> [POLECENIE 1] Ile statuetek Grammy zdobyła w tym roku Billie Eilish według tekstu o Margaret i Billie Eilish?

┌─ WYBRANY FRAGMENT

Co mają ze sobą wspólnego Margaret i Billie Eilish? Jeśli odpowiecie, że autentyczność, to oczywiście będziecie mieli rację - fani cenią obie te dziewczyny za szczerość i prosty przekaz, bez szukania poklasku i przymilania się do słuchacza.
Ale Margaret i Billie łączy jeszcze coś: obie często nagrywają swoje hity w warunkach, które w niczym nie przypominają sesji nagraniowych większości ich znanych koleżanek i kolegów z branży. Debiutancka płyta Billie Eilish, za którą Amerykanka zgarnęła w tym roku aż 5 statuetek Grammy, powstał w dużej części w sypialni jej brata.
W podobnych, domowych warunkach tworzy także Margaret. Piosenkarka pokazała właśnie na Instagramie filmik, na którym uwieczniła nagrywanie wokali do swojego utworu "No Future".

└─

> [POLECENIE 2] Przepisz jako numerowaną listę wiersze z zapisanych danych, zaczynając od wiersza z „Where should I click to: Open the” i kończąc na wierszu z „Looking at the screenshot, I should (x=359, y=731).”, bez pustych wierszy.

┌─ ZAPISANE DANE

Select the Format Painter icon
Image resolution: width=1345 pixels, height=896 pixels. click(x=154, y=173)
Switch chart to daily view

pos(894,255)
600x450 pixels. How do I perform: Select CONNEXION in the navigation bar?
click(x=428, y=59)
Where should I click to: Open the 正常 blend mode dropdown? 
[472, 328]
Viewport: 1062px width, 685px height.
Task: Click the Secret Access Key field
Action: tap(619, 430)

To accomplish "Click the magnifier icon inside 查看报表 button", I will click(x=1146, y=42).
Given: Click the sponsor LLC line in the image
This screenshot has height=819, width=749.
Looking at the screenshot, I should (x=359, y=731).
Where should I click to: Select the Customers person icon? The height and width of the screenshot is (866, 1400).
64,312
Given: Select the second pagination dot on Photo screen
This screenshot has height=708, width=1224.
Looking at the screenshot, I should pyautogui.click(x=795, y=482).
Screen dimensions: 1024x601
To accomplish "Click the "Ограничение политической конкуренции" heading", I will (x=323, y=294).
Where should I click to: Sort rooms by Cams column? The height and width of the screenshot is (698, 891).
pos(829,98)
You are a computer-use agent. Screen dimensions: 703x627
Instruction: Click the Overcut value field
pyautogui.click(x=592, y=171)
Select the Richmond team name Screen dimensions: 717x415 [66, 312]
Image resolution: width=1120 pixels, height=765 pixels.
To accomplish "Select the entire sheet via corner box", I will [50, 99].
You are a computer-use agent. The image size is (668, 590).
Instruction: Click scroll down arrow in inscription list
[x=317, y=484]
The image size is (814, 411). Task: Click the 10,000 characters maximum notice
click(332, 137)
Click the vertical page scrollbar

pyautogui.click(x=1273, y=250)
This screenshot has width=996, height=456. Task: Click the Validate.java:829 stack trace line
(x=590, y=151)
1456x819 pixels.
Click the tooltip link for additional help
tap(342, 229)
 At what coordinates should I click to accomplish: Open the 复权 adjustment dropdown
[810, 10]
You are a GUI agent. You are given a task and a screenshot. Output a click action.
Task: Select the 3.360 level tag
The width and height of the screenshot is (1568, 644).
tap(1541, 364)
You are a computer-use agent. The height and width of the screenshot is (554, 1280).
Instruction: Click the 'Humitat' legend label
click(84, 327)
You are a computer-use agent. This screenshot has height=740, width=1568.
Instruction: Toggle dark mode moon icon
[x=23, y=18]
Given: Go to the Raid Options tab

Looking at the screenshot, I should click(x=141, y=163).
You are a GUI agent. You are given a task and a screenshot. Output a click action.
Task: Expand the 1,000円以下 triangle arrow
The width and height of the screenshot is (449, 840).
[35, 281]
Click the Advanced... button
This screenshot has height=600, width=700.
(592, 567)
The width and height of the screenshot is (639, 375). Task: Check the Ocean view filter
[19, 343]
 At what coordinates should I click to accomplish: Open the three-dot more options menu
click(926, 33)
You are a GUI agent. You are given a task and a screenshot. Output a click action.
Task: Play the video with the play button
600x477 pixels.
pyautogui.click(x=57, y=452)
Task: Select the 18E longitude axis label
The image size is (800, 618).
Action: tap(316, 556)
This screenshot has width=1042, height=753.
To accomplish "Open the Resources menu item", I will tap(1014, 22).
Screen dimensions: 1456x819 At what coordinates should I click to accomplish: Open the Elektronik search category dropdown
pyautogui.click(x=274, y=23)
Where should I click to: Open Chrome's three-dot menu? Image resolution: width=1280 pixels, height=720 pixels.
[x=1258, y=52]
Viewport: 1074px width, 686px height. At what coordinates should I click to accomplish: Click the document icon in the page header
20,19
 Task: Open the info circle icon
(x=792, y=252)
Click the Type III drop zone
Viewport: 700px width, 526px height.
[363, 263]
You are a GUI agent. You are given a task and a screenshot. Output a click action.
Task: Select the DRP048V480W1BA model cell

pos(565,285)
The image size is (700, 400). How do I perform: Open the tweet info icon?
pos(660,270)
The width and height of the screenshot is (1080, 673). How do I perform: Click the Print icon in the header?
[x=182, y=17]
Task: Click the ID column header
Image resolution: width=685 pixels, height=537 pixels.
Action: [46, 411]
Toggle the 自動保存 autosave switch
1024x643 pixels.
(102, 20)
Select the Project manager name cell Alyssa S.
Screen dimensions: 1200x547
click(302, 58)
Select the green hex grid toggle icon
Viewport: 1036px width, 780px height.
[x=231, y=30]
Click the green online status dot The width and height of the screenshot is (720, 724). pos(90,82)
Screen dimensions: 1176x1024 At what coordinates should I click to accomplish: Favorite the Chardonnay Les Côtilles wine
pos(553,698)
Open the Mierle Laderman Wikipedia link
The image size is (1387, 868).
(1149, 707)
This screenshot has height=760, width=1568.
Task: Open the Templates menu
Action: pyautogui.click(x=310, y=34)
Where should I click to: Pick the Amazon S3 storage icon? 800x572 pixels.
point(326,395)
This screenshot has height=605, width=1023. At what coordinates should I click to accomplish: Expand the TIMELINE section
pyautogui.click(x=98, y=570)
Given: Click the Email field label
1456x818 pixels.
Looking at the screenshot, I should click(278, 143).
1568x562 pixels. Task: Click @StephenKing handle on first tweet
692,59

└─

> [WYNIK 1] Pięć statuetek Grammy.

> [WYNIK 2]
1. Where should I click to: Open the 正常 blend mode dropdown? 
2. [472, 328]
3. Viewport: 1062px width, 685px height.
4. Task: Click the Secret Access Key field
5. Action: tap(619, 430)
6. To accomplish "Click the magnifier icon inside 查看报表 button", I will click(x=1146, y=42).
7. Given: Click the sponsor LLC line in the image
8. This screenshot has height=819, width=749.
9. Looking at the screenshot, I should (x=359, y=731).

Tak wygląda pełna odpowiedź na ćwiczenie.